Every great once in a while, I like a really wierd "dungeon," like a sentient factory, a burning manor house, or a bramble maze that moves to close up seemingly every exit. In a year-long level 1-30 campaign, I'd maybe have one or two such dungeon adventures and a slightly longer one leading up to the campaign's final boss.

But the vast majority of the time, I prefer wilderness adventures with a strong military flavor, with some city-based espionage thrown in.

Actual subterranean "traditional D&D dungeons"? That would be a big 0%.
 

PJ-Mason said:
Not much at all. I am way more of a political court/urban intrigue type myself. I don't mind the rare rare trapse into a dungeon if there is a darn good reason, but it better NOT be the World's Largest Dungeon! :D
Yep, that's about me. I picked 20%, but that's using a pretty liberal interpretation of the word dungeon; I considered the Baron's manor house to be a "dungeon" for instance.
 

I did not see an appropriate choice...
I like both 100% dungeon crawl, and 0% dungeon crawl, but clearly labeled and seperate...
i.e. On Fridays we're doing Undermountain. All dungeon, all the time. But on Saturdays we have our Intrigue and political game, and never the two shall meet.
Few games are more ripe for disappointed players when the players are anticipating one and end up with the other.
 

wilder_jw said:
The reason I think I like dungeon crawls, despite my self-proclaimed status as a "sophisticated RPer" -- is that the goal -- or at least a goal -- is usually very clear in dungeons. In less restrictive venues -- wilderness, city, intrigue -- the goal can be extremely hard to spot and extremely hard to hang on to once it's been spotted.

Many people say, "Well, the best games are those in which players choose and follow their own goals." To a limited extent, I agree with that ... as a DM, I'm willing to grant my players a small amount of individual attention for personal subplots and the like.

But I cannot stand those games in which everyone does their own thing for huge chunks of time, while everybody else sits around bored. Note that I'm not complaining about unfair distribution of the DM's attention ... I don't care if I get my allocated hour-fifteen of a five-hour session. I'm there to play a group activity, not an individual activity with a rotating audience.

Anyway, that problem rarely occurs in dungeon crawls, which is why I like them.
That's a pretty insightful post there; and something that I've thought about a fair amount in my political urban intrigue (so far) game. How do you go about getting disparate character concepts on the same page in terms of goals, how do you keep the goal in front of the players, how do you make sure that the session doesn't bog down, and they can feel actual, continual progress towards their goals?

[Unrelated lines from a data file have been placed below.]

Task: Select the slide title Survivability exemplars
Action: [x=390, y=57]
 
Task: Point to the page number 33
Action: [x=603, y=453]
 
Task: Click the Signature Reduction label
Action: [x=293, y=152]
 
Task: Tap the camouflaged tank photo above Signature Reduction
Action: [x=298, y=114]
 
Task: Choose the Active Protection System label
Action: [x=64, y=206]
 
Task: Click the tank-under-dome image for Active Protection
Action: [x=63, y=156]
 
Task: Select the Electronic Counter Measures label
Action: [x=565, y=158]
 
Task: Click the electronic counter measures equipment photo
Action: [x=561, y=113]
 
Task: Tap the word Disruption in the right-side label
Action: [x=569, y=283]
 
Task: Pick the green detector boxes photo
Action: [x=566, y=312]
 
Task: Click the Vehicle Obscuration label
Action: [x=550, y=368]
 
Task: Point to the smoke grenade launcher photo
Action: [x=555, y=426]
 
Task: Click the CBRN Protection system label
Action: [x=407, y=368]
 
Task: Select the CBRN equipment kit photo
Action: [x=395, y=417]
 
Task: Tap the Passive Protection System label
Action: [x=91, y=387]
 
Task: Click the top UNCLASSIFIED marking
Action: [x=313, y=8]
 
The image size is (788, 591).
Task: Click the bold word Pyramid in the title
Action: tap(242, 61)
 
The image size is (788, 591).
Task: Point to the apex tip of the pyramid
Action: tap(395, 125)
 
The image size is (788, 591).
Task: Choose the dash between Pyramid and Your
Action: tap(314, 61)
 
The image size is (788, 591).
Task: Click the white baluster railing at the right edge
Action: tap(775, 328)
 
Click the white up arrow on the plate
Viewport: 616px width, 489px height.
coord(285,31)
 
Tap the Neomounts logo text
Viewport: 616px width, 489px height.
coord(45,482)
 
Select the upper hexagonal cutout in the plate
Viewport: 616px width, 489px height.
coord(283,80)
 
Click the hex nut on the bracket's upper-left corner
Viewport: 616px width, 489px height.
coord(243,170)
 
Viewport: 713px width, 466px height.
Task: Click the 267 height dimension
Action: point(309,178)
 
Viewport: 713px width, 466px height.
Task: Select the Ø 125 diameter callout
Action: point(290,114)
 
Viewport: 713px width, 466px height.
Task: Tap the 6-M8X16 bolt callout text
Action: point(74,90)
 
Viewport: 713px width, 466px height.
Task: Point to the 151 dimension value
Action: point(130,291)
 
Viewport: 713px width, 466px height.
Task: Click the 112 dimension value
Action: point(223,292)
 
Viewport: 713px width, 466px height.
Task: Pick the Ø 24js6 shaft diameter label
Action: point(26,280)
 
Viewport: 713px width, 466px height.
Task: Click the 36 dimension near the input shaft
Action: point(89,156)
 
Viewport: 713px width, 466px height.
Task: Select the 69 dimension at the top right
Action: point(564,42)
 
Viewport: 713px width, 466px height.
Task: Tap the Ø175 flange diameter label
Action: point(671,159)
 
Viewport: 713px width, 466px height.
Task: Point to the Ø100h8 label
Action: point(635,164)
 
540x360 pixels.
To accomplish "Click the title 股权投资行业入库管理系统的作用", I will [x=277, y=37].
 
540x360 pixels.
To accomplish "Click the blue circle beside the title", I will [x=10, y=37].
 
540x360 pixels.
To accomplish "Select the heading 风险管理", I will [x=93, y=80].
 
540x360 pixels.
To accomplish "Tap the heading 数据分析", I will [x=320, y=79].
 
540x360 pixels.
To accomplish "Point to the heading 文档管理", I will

I think it's worked relatively well to date in my campaign, but it's probably a topic best covered in a new thread, and there are certainly times when if I let my eye off the ball as a GM, I can feel that sense of unified purpose start to slip away and it starts to bog down into the "what should we do next?" kind of thing.
 

Most people seem to be clustering around the 40-60% range - where I'd expect it.

I'm more of a 60% "crawl" man myself, probably because I still take some of the old school maxims to heart. In the end, I'm there for fun, and huge amounts of intrigue don't make as much fun for me. If I could arrange my group to play an old-fashioned "all-night dungeon run" during a holiday, with an old TSR module, I'd do it, because it's fun and direct. You have options, but not so many as to bog you down.

OTOH, If there's nothing but "open the door and clean out the next room", I get bored after a few hours of it, with no goal in sight. I'm more into "tomb of horrors" and "White Plume Mountain" than I am "tomb of Tsojcanth" or "Keep on the borderlands."

Fights (big combats) are a different matter. Regardless of setting, I try to have at least one if not two of those a session. After wading through a week of working retail, or tech support, or school, or truck driving deadlines, my players want a good session of ripping up the countryside, kicking butt and taking names.
 

I got a fever, and the cure is: MORE DUNGEON CRAWL!!!

Seriously though, 40-60%, depending on the current environment the party is in.